Tanuja Desai Hidier ‘90

Tanuja Desai Hidier ’90’s critically acclaimed debut, Born Confused, was published in 2002 and is considered the first South Asian American young adult novel. She is also the author of Bombay Blues, a sequel to Born Confused, and has made two “booktrack” albums of original songs based on the two novels. Her essay “Sooji, Sakar, Badam, Ghee” was included in Pen America’s India at 75 anthology, a collection of works by authors from India and the Indian diaspora. She serves on the Board of Directors of the Telling Room in Portland, Maine.


Zachary Lazar ’90 is the author of six books, including Sway, Evening’s Empire, Vengeance, I Pity the Poor Immigrant, and The Apartment on Calle Uruguay. His honors include a Guggenheim Fellowship, a Hodder Fellowship, and the John Updike Award from the American Academy of Arts and Letters. Lazar serves on the advisory board of the PEN America Writing for Justice Fellowship and the selection committee for the National Book Foundation’s Literature for Justice program. He is on the creative writing faculty at Tulane University.

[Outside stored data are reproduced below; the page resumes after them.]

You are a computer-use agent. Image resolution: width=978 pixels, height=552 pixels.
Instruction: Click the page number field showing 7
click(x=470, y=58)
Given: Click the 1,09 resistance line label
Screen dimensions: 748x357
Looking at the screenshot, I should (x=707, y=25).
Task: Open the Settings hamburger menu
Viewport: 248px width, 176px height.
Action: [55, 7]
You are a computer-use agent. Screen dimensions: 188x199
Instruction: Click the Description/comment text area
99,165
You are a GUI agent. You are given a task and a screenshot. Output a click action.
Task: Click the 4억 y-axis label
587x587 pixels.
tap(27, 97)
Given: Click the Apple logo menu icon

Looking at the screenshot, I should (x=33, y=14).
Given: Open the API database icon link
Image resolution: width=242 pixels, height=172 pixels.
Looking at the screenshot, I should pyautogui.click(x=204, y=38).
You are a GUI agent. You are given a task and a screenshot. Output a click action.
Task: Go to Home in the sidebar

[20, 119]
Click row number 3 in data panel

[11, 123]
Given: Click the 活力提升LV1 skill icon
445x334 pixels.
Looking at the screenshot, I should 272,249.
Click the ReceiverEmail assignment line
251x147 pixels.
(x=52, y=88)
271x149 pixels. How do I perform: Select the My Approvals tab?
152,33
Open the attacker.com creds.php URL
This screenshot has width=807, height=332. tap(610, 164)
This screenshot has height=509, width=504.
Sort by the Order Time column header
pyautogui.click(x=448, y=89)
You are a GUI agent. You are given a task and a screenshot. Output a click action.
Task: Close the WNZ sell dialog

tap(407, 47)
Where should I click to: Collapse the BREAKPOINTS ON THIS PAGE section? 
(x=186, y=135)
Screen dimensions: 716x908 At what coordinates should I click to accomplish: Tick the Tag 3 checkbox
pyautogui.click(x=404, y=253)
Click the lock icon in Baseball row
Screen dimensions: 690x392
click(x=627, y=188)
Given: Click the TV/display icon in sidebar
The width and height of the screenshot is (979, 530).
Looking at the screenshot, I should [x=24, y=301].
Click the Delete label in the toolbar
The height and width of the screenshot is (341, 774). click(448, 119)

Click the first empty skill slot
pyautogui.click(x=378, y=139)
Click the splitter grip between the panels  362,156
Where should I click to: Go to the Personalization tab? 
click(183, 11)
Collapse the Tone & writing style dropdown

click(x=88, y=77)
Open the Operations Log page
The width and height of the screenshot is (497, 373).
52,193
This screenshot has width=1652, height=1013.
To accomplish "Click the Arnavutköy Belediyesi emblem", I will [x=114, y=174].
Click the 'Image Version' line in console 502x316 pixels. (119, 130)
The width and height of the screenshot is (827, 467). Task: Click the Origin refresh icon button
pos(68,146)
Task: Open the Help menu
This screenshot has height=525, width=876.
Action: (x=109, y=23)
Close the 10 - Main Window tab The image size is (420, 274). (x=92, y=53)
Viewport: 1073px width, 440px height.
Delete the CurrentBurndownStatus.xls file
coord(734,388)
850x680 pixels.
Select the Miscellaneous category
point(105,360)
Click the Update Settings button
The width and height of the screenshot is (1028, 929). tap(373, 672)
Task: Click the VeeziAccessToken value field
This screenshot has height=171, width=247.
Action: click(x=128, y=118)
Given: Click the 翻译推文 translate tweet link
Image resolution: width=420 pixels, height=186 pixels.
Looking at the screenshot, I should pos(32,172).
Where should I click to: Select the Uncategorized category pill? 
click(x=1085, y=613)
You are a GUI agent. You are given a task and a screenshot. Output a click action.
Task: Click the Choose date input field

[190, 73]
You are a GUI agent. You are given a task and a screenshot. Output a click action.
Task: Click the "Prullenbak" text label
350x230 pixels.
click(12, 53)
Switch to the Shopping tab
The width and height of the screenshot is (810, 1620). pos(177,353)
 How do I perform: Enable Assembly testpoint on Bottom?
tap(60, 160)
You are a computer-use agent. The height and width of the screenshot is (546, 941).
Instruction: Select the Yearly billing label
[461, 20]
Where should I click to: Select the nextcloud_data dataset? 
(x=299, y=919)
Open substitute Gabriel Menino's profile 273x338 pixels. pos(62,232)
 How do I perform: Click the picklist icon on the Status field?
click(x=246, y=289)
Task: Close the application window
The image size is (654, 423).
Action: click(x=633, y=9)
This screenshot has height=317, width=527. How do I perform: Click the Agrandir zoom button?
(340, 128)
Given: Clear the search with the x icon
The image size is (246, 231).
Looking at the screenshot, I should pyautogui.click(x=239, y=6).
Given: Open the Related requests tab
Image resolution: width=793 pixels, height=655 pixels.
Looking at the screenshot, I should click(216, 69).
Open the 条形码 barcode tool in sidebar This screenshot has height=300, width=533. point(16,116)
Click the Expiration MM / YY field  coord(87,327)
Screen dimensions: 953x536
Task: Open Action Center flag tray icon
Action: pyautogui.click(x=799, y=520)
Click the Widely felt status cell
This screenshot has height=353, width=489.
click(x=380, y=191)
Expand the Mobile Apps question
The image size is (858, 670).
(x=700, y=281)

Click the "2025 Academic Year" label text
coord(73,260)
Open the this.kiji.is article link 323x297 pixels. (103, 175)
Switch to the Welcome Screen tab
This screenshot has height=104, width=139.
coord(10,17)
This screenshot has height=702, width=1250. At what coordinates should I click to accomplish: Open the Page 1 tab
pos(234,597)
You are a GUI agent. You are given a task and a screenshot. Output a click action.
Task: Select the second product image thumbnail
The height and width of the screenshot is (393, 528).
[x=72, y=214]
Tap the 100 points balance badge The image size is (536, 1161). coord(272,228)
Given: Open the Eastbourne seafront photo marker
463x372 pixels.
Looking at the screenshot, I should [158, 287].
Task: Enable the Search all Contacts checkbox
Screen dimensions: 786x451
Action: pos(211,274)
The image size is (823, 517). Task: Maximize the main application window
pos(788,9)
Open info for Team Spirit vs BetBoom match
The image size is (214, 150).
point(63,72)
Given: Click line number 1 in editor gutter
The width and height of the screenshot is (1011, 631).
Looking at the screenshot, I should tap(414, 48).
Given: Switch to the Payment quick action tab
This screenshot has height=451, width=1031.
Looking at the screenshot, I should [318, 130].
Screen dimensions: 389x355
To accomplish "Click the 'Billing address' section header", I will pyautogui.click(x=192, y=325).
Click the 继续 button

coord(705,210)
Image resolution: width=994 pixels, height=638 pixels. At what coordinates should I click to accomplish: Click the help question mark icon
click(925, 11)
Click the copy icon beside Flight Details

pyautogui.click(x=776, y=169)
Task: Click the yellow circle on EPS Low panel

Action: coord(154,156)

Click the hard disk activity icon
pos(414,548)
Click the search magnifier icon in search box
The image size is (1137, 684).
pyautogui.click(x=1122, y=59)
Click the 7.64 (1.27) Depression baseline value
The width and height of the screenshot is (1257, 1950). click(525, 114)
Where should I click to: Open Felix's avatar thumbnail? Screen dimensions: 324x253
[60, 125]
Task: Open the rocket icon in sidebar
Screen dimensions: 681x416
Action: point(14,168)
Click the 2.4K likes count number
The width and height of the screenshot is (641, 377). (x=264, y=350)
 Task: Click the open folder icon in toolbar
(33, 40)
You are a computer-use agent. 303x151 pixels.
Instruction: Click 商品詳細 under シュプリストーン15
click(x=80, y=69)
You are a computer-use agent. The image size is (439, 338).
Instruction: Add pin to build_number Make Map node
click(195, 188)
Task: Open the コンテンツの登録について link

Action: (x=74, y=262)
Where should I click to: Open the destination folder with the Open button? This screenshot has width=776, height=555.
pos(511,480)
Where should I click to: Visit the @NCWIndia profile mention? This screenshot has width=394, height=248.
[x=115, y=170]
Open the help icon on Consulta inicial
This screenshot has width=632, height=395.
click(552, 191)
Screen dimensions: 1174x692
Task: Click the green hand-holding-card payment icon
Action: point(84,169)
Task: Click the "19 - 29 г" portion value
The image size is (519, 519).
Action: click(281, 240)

The Apartment on Calle Uruguay

A chance encounter between a blocked painter and a journalist leads to a complicated romance that reveals their buried histories and vulnerabilities against the backdrops of an America in chaos and Mexico.Beginning in the first summer of the post-Obama world, Lazar's bewitching and masterful new novel tells the story of Christopher Bell, a blocked painter on the East End of Long Island, and Ana Ramirez, a journalist who fled the crisis in Venezuela and is looking for work in New York.Bell has always felt marked by his foreignness, having emigrated to the U.S. as a child, and has come to believe that words like 'identity' and 'American' are somehow very meaningful and very meaningless at the same time."

Sway

Witness the early days of the Rolling Stones, including the romantic triangle of Brian Jones, Anita Pallenberg, and Keith Richards; the life of avant-garde filmmaker Kenneth Anger; and the community of Charles Manson and his followers. Lazar illuminates an hour in American history when rapture found its roots in idolatrous figures and led to unprovoked and inexplicable violence.

Connecting all the stories in this novel is Bobby Beausoleil, a beautiful California boy who appeared in an Anger film and eventually joined the Manson “family.”


Gil Griffin ‘90

Gil Griffin ’90 lives in Playa Del Rey, California, and is a teacher and journalist who has written for the Los Angeles Times, the Washington Post, and the Miami Herald, among other publications. Griffin fell in love with “footy” while traveling in Australia and is an avid Fremantle Dockers supporter. His book Jumping at the Chance is the true story of how Australian Rules Football found an unlikely new source of talent in the United States: NBA hopefuls, whose ball-handling skills and height make them well suited for the AFL position of ruckman.

Moderator Ashley Johnson Mason ’90 has worked in book publishing for more than thirty years, both in-house and as a freelancer. She started her career as an editorial assistant at Dell Books for Young Readers and is currently the associate managing editor at Algonquin Books of Chapel Hill. One of her career highlights was attending a party in the mid-90s at Judy Blume's apartment.